There are no hard and fast rules but if you know your audience it makes it easier to decide which channels to try out and what type of content will work best. Then you can build your content plan and start sharing.

3. Is all this effort really worth it?

Lastly, and often forgotten, is measuring the results you are getting and adapting your social media activity depending on what works for your business. As I said there are no silver bullets or hard and fast rules, so you need to test and refine what you do.

It is important to set social media Key Performance Indicators (KPIs) so you can measure the conversations you are generating and how engaged your audience is. It isn’t purely about the size of your audience – there are shortcuts to getting thousands of Twitter followers but if none of them are interested in what you are saying or interacting with you, it isn’t going to be productive towards your goals.

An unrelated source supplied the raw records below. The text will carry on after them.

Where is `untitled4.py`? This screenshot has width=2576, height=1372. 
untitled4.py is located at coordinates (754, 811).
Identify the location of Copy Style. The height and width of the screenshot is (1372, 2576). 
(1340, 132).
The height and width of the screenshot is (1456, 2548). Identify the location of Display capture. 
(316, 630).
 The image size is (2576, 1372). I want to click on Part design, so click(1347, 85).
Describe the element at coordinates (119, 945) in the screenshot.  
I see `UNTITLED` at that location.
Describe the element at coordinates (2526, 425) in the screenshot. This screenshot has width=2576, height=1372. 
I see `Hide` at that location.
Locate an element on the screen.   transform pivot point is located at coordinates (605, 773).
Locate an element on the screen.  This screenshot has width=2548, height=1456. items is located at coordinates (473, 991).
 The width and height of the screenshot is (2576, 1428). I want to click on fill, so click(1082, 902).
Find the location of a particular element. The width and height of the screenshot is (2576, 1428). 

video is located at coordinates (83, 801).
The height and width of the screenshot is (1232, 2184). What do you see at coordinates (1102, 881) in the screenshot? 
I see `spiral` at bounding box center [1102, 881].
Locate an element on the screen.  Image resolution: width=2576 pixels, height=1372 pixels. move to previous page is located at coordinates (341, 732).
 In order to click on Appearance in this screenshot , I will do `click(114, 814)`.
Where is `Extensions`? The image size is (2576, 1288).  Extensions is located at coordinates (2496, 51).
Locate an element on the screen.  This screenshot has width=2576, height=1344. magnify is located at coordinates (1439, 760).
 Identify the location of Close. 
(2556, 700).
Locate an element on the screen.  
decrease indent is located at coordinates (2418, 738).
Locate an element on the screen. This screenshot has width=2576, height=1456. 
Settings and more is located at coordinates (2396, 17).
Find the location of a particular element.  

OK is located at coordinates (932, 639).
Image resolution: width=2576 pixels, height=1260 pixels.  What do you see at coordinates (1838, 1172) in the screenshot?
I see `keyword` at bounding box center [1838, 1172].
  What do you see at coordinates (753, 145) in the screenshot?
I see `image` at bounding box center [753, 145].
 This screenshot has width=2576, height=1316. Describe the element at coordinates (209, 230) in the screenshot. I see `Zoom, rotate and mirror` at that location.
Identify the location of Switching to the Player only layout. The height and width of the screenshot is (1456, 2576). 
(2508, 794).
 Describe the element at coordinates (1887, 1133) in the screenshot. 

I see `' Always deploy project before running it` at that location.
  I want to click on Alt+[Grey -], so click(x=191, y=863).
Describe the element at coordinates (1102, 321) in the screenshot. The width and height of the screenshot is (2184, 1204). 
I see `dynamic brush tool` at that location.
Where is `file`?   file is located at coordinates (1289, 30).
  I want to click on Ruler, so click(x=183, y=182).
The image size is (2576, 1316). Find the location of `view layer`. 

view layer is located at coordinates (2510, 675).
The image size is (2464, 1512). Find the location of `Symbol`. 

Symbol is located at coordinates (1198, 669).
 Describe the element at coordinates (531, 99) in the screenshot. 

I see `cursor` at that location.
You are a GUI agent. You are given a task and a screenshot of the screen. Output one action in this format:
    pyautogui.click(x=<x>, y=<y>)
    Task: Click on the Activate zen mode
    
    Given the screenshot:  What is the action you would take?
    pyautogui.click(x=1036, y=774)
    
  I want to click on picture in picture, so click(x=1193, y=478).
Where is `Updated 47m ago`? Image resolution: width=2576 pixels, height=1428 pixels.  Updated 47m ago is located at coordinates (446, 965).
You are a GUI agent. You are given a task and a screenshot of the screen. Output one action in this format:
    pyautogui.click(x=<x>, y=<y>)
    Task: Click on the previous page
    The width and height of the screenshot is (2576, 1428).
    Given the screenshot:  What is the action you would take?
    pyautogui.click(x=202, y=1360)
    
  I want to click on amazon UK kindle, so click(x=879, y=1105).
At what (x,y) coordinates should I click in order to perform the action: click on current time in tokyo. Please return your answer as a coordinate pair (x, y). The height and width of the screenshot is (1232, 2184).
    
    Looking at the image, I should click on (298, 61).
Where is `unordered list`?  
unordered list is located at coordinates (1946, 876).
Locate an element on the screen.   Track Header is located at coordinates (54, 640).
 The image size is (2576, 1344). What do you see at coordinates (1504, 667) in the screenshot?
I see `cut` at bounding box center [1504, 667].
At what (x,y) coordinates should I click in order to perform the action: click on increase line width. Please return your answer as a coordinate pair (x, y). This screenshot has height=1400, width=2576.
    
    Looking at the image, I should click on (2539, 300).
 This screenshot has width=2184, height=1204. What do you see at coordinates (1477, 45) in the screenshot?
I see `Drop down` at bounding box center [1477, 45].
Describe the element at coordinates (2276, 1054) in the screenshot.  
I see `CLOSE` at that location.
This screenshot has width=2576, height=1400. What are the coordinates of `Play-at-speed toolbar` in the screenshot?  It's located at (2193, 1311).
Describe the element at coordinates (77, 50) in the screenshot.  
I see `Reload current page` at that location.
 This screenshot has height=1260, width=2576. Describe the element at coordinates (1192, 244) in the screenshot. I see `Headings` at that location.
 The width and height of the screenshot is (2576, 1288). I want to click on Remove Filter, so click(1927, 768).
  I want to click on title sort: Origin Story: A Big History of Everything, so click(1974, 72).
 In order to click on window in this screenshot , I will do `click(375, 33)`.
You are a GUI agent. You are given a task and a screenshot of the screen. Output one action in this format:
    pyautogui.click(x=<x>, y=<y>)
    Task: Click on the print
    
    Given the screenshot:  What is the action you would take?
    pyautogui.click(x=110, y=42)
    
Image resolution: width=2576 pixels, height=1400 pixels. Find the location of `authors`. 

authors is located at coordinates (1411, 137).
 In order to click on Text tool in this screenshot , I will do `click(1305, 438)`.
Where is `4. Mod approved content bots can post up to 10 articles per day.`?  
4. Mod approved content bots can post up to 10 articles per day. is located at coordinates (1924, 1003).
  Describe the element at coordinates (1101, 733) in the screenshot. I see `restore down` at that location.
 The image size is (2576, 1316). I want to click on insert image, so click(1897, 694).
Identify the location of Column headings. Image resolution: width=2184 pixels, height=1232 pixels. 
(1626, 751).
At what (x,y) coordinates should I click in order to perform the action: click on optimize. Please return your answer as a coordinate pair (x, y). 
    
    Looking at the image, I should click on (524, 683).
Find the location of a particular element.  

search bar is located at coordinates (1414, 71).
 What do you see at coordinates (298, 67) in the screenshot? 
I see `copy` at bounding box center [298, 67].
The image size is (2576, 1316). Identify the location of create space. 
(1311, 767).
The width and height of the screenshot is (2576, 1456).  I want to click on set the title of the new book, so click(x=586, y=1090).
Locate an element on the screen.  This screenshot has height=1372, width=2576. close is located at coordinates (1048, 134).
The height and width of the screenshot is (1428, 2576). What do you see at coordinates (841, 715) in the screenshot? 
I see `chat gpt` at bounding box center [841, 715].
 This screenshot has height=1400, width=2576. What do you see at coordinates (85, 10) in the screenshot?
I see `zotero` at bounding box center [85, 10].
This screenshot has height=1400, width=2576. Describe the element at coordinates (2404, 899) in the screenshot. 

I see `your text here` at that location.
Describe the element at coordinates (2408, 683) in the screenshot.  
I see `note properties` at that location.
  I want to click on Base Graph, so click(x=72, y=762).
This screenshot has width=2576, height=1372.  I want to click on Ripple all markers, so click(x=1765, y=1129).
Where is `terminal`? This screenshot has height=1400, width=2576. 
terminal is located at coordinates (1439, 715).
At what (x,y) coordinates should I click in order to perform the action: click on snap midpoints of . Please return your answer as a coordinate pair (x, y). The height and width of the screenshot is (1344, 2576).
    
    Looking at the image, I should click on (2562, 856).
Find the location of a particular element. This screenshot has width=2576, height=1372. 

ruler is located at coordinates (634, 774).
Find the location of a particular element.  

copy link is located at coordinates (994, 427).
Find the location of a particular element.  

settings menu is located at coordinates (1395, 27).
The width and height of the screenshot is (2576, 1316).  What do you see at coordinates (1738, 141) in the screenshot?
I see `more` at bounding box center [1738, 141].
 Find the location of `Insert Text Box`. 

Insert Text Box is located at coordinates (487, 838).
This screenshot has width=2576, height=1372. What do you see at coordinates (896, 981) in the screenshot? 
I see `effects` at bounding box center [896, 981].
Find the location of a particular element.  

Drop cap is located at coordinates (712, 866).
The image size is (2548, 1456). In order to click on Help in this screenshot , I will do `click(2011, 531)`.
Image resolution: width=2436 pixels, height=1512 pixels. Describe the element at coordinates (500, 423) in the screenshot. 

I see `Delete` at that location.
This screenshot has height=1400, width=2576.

So it is more meaninful to measure not just Likes on Facebook, but shares and comments or not just Followers on Twitter but retweets and favourite clicks. Much better to monitor the conversations and interactions with your brand than collecting pure numbers for the sake of it.

A free tool that was recommended to me recently to assist with measuring your social media activity more easily is True Social Metrics. I tried it out myself and it is really useful. It enables you to create a dashboard of metrics across all of the social media channels you use and calculate the true value of the conversations and engagement levels you are achieving and show how that is translating into economic value for your business.

I think this is a really handy dashboard to make sense of all that time and activity. Go on, give it a go!

So don’t be exhausted – be focused and excited by your social media activity!